8. Enfin, la circonstance que les premiers juges auraient entaché leur jugement d'erreurs de droit est sans incidence sur la régularité du jugement et serait uniquement de nature à en affecter le bien-fondé.

Sur la légalité de la décision portant refus de séjour :

En ce qui concerne les moyens relatifs à l'invocabilité de la circulaire du ministre de l'intérieur du 28 novembre 2012 :

9. D'une part, aux termes de l'article L. 312-2 du code des relations entre le public et l'administration, tel qu'issu de la loi du 10 août 2018 : " Font l'objet d'une publication les instructions, les circulaires ainsi que les notes et réponses ministérielles qui comportent une interprétation du droit positif ou une description des procédures administratives. Les instructions et circulaires sont réputées abrogées si elles n'ont pas été publiées, dans des conditions et selon des modalités fixées par décret. / (...) ". Selon l'article R. 312-7 du même code, les instructions ou circulaires qui n'ont pas été publiées sur l'un des supports mentionnés aux articles R. 312-3-1 à R. 312-9 de ce code ne sont pas applicables et leurs auteurs ne peuvent s'en prévaloir à l'égard des administrés. En outre, " A défaut de publication sur l'un de ces supports dans un délai de quatre mois à compter de leur signature, elles sont réputées abrogées. ". En ce qui concerne les circulaires et instructions adressées par les ministres aux services et établissements de l'Etat, l'article R. 312-8 prévoit qu'elles sont publiées sur un site relevant du Premier ministre.

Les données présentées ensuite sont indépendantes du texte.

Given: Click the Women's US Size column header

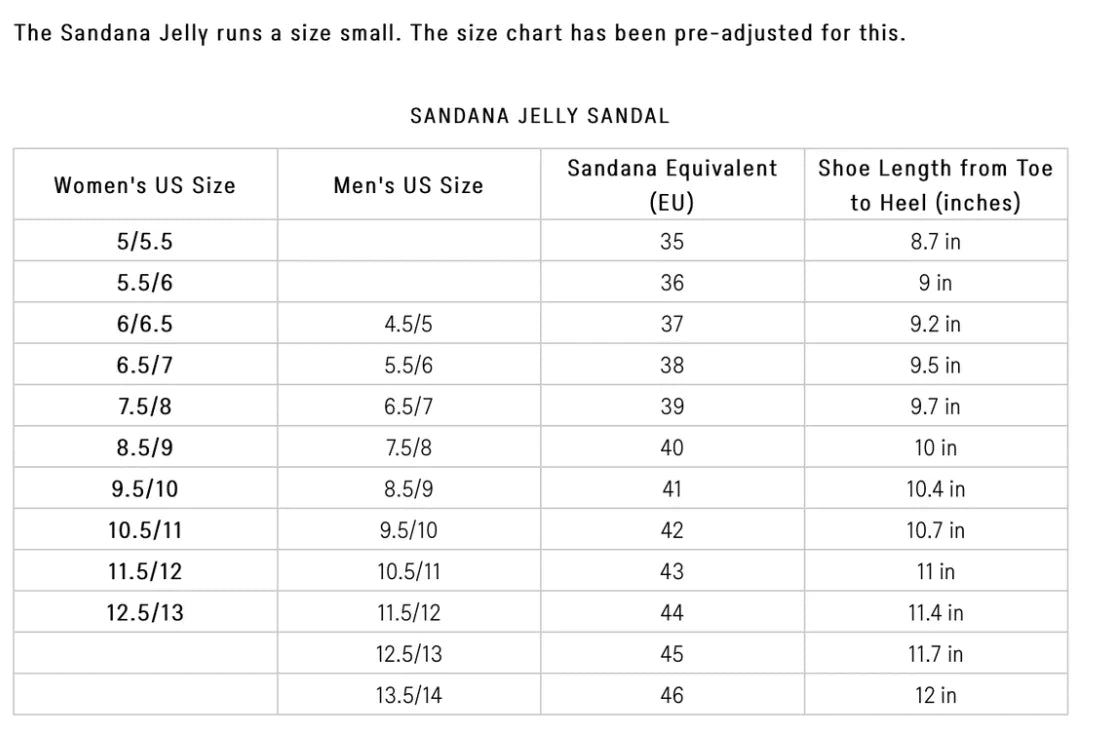Looking at the screenshot, I should pos(145,185).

10. D'autre part, l'article L. 312-3 du même code dispose que : " Toute personne peut se prévaloir des documents administratifs mentionnés au premier alinéa de l'article L. 312-2, émanant des administrations centrales et déconcentrées de l'Etat et publiés sur des sites internet désignés par décret. / Toute personne peut se prévaloir de l'interprétation d'une règle, même erronée, opérée par ces documents pour son application à une situation qui n'affecte pas des tiers, tant que cette interprétation n'a pas été modifiée. / Les dispositions du présent article ne peuvent pas faire obstacle à l'application des dispositions législatives ou réglementaires préservant directement la santé publique, la sécurité des personnes et des biens ou l'environnement ". L'article R. 312-10 du même code dispose que : " Les sites internet sur lesquels sont publiés les documents dont toute personne peut se prévaloir dans les conditions prévues à l'article L. 312-3 précisent la date de dernière mise à jour de la page donnant accès à ces documents ainsi que la date à laquelle chaque document a été publié sur le site. / Ces sites comportent, sur la page donnant accès aux documents publiés en application de l'article L. 312-3, la mention suivante : " Conformément à l'article L. 312-3 du code des relations entre le public et l'administration, toute personne peut se prévaloir de l'interprétation d'une règle, même erronée, opérée par les documents publiés sur cette page, pour son application à une situation qui n'affecte pas des tiers, tant que cette interprétation n'a pas été modifiée, sous réserve qu'elle ne fasse pas obstacle à l'application des dispositions législatives ou réglementaires préservant directement la santé publique, la sécurité des personnes et des biens ou l'environnement ". / Les circulaires et instructions soumises aux dispositions de l'article R. 312-8 sont publiées sur les sites mentionnés au premier alinéa au moyen d'un lien vers le document mis en ligne sur le site mentionné à ce même article ". L'article D. 312-11 du même code établit la liste des sites internet mentionnés au premier alinéa de l'article L. 312-3. Il précise que : " Lorsque la page à laquelle renvoient les adresses mentionnées ci-dessus ne donne pas directement accès à la liste des documents mentionnés à l'article L. 312-3, elle comporte un lien direct vers cette liste, identifié par la mention " Documents opposables " ".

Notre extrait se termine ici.